Theorem-Carrying Transactions: Runtime Verification to Ensure Interface Specifications for Smart Contract Safety

TL;DR

This paper introduces Theorem-Carrying Transactions (TCT), a runtime verification method for smart contracts that ensures safety specifications are met with minimal overhead by carrying and verifying theorems with each transaction.

Contribution

The paper proposes TCT, a novel approach combining concrete execution and symbolic proofs to verify smart contract safety at runtime efficiently.

Findings

TCT secures token contracts against common vulnerabilities.

TCT applied successfully to complex DeFi codebase.

Runtime overhead is negligible, much lower than existing methods.

Abstract

Security bugs and trapdoors in smart contracts have been impacting the Ethereum community since its inception. Conceptually, the 1.45-million Ethereum's contracts form a single "gigantic program" whose behaviors are determined by the complex compositions of contracts.
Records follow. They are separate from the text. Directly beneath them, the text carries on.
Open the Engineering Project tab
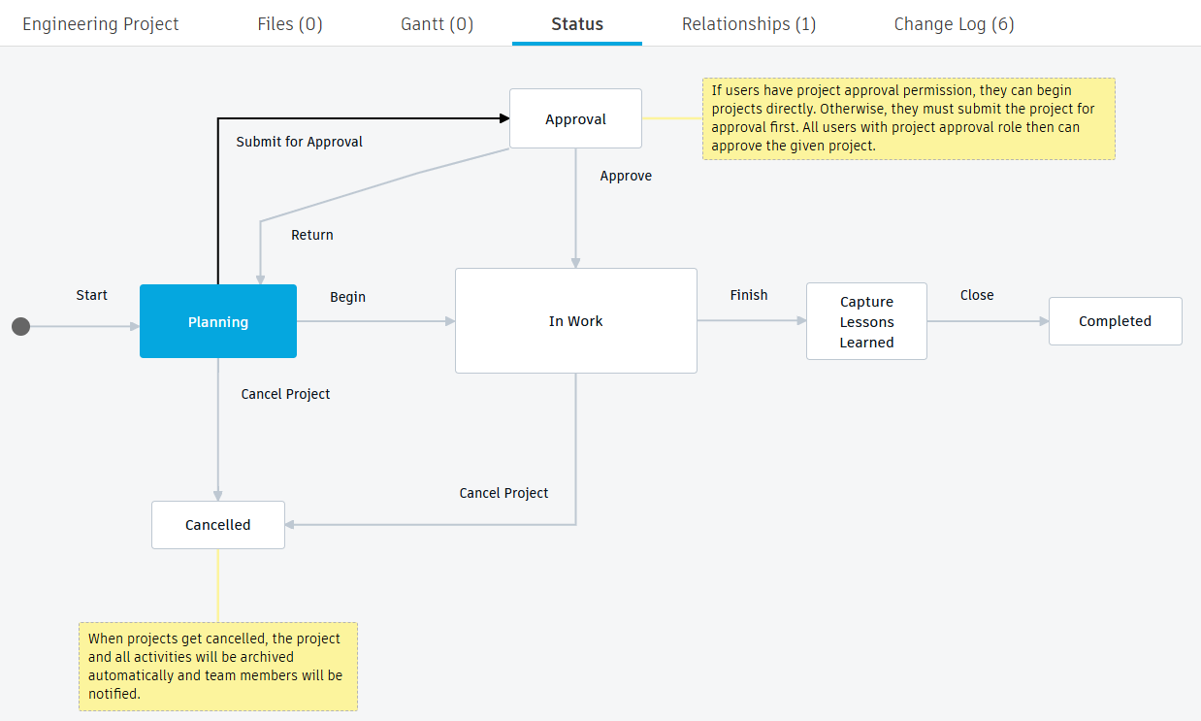Image resolution: width=1201 pixels, height=721 pixels. pos(101,24)
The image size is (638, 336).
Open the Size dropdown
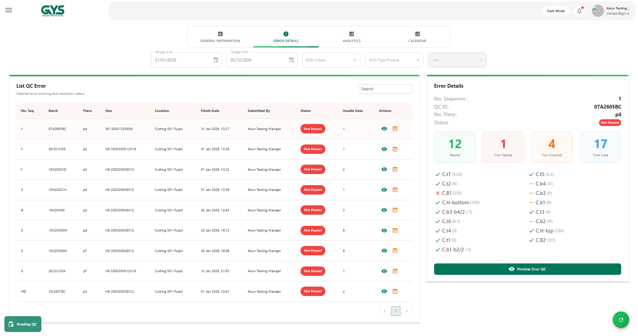pyautogui.click(x=457, y=60)
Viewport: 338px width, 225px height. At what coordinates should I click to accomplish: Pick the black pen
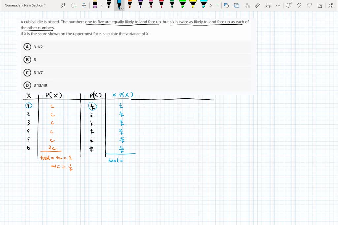coord(109,5)
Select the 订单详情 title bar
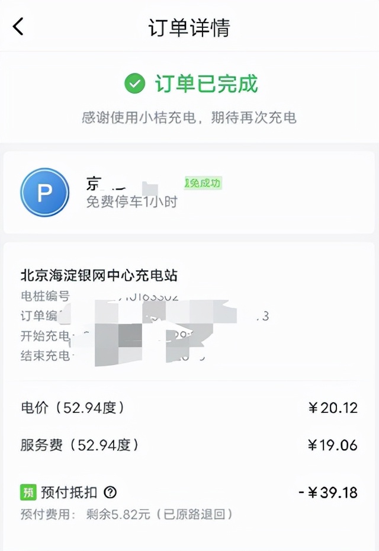Viewport: 379px width, 551px height. click(x=190, y=27)
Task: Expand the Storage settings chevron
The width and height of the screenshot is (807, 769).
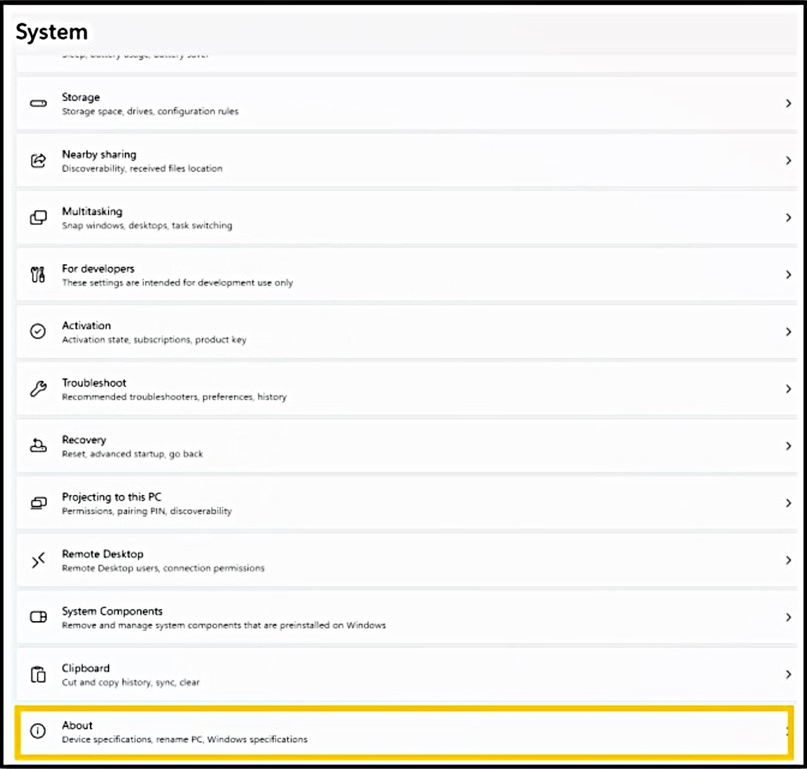Action: click(x=789, y=103)
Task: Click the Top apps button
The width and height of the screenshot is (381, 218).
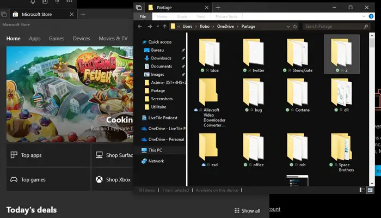Action: [x=32, y=155]
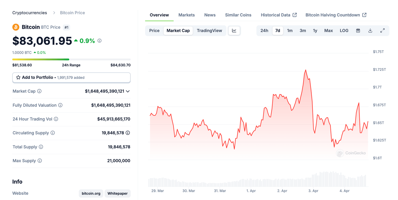Switch chart to TradingView mode
The height and width of the screenshot is (200, 398).
pyautogui.click(x=209, y=30)
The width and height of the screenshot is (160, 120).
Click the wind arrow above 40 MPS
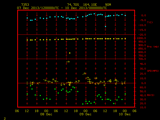click(68, 62)
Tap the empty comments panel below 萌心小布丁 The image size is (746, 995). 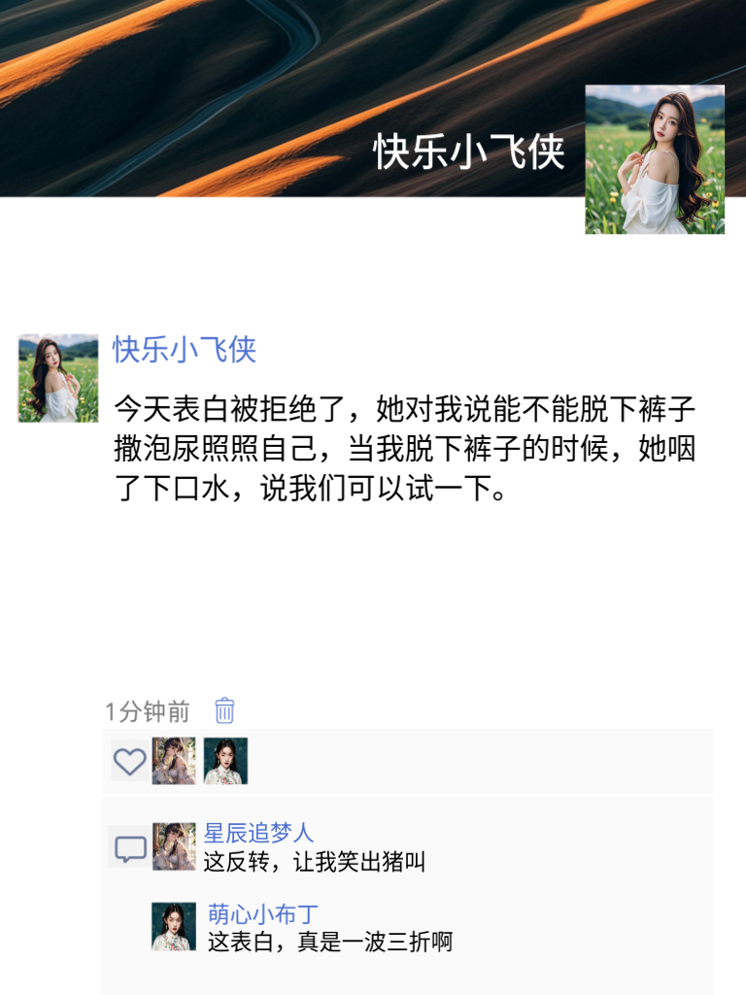407,976
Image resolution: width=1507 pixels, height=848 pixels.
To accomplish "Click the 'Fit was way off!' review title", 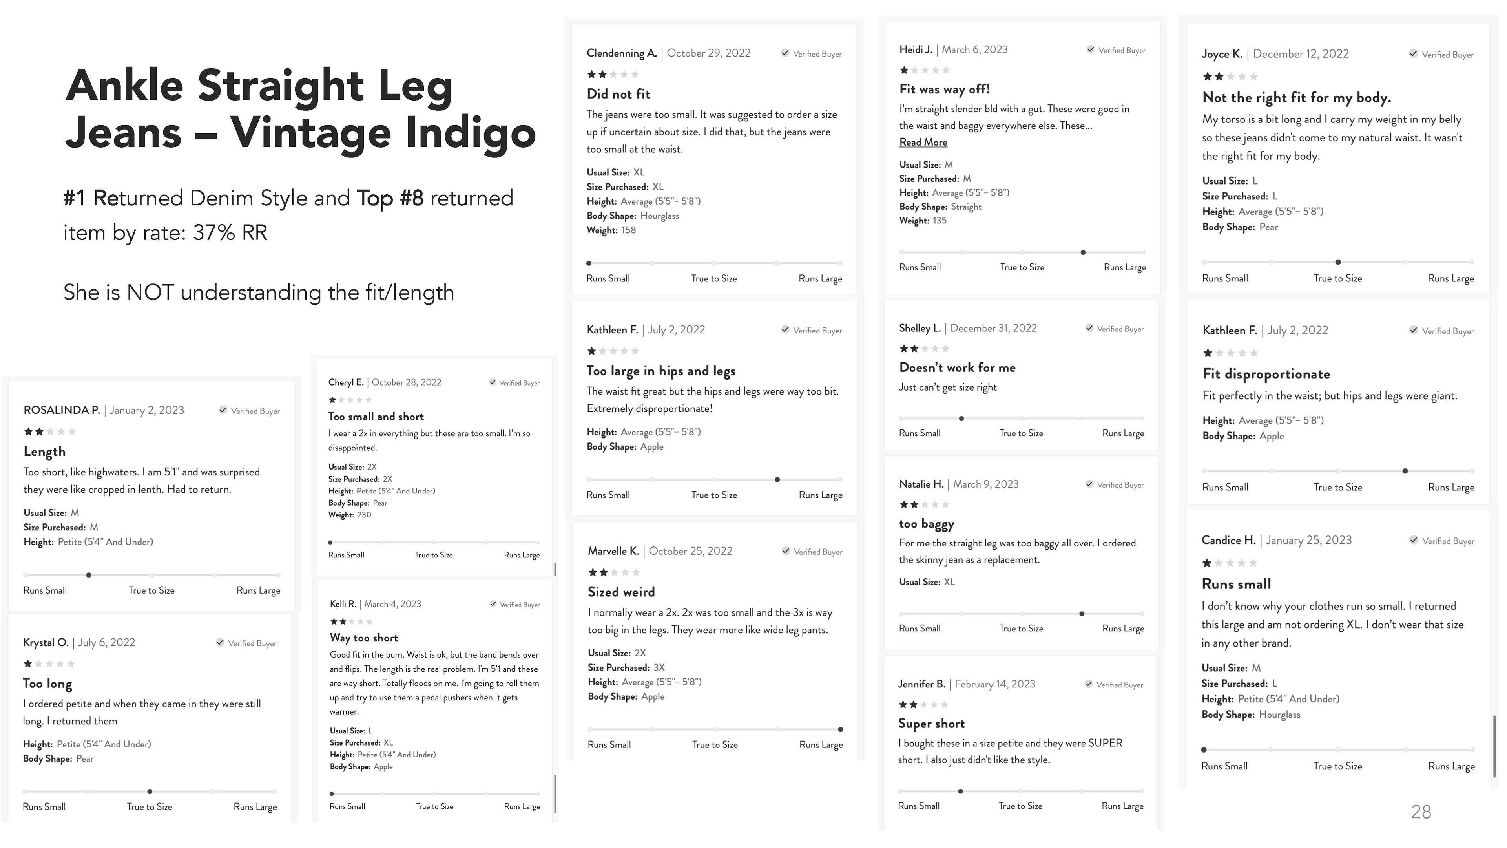I will (x=944, y=89).
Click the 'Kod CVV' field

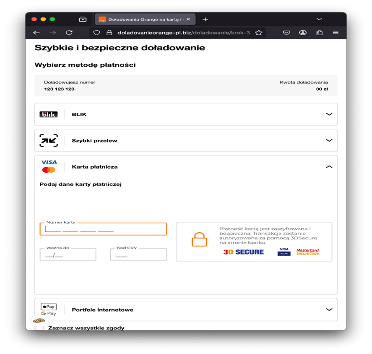click(x=138, y=255)

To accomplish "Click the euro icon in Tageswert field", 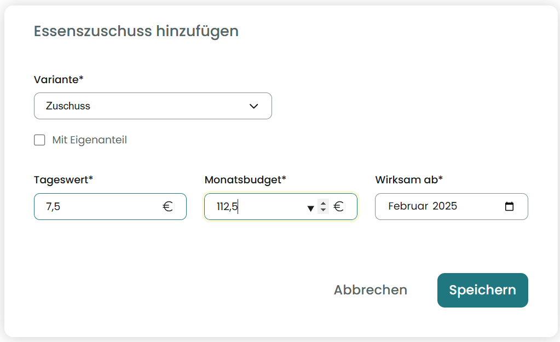I will (x=168, y=207).
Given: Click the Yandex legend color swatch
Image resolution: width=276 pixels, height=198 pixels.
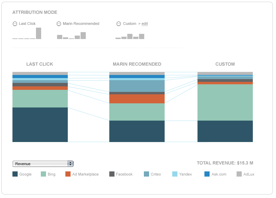Looking at the screenshot, I should [175, 174].
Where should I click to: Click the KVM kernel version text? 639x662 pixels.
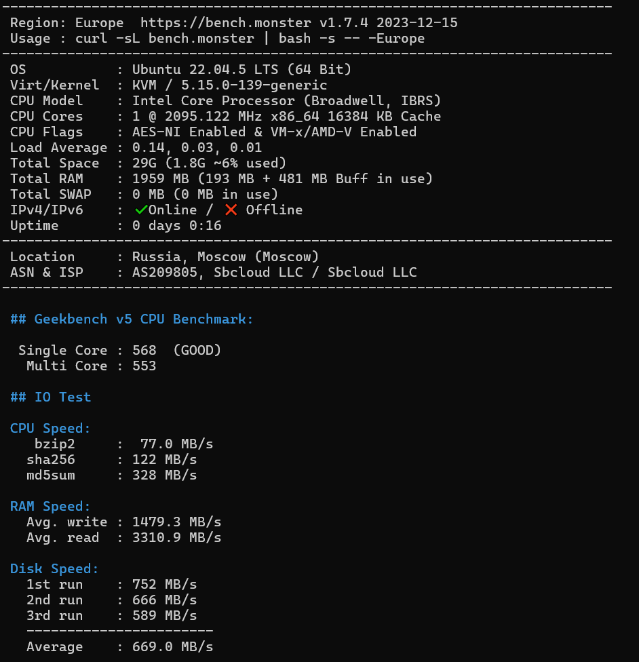tap(229, 85)
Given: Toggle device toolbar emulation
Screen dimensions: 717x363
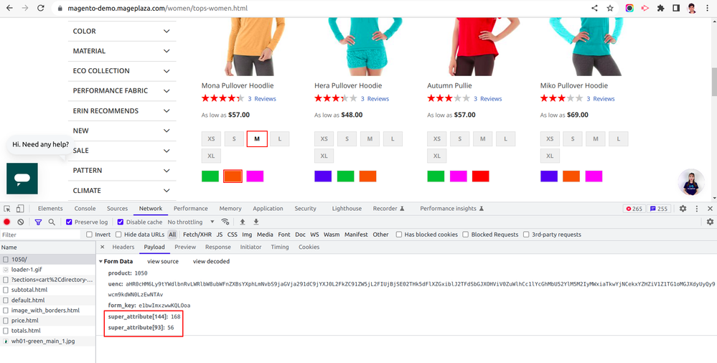Looking at the screenshot, I should [x=22, y=209].
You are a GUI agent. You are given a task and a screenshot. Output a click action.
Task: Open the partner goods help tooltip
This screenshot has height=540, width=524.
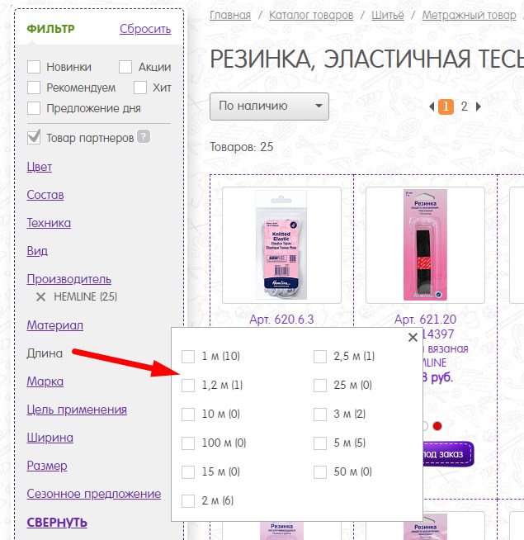coord(144,136)
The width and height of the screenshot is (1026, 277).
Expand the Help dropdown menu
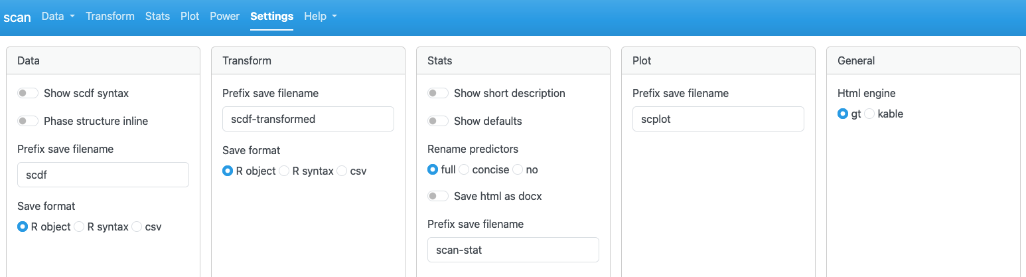click(x=321, y=16)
Can programmers be assured that this gigantic program conforms to high-level safety specifications, despite unforeseeable code-level intricacies? Static code verification cannot be faithful to this gigantic program due to its scale and high polymorphism. In this paper, we present a viable approach to achieve this goal. Our technology, called Theorem-Carrying Transactions (TCT), combines the benefits of concrete execution and symbolic proofs. Under the TCT protocol, every transaction carries a theorem that proves its adherence to the specified properties in the invoked contracts, and the runtime system checks the theorem before executing the transaction. Once a theorem is proven, it will be reused for future transactions, so TCT's runtime overhead is minimal. As case studies, we demonstrate that TCT secures token contracts without foreseeing code-level intricacies, such as integer overflow and reentrancy. TCT is also successfully applied to a Uniswap codebase, showcasing a complex decentralized finance (DeFi) scenario. Our evaluation shows a negligible runtime overhead, two orders of magnitude lower than a state-of-the-art approach for runtime checking of contract code safety.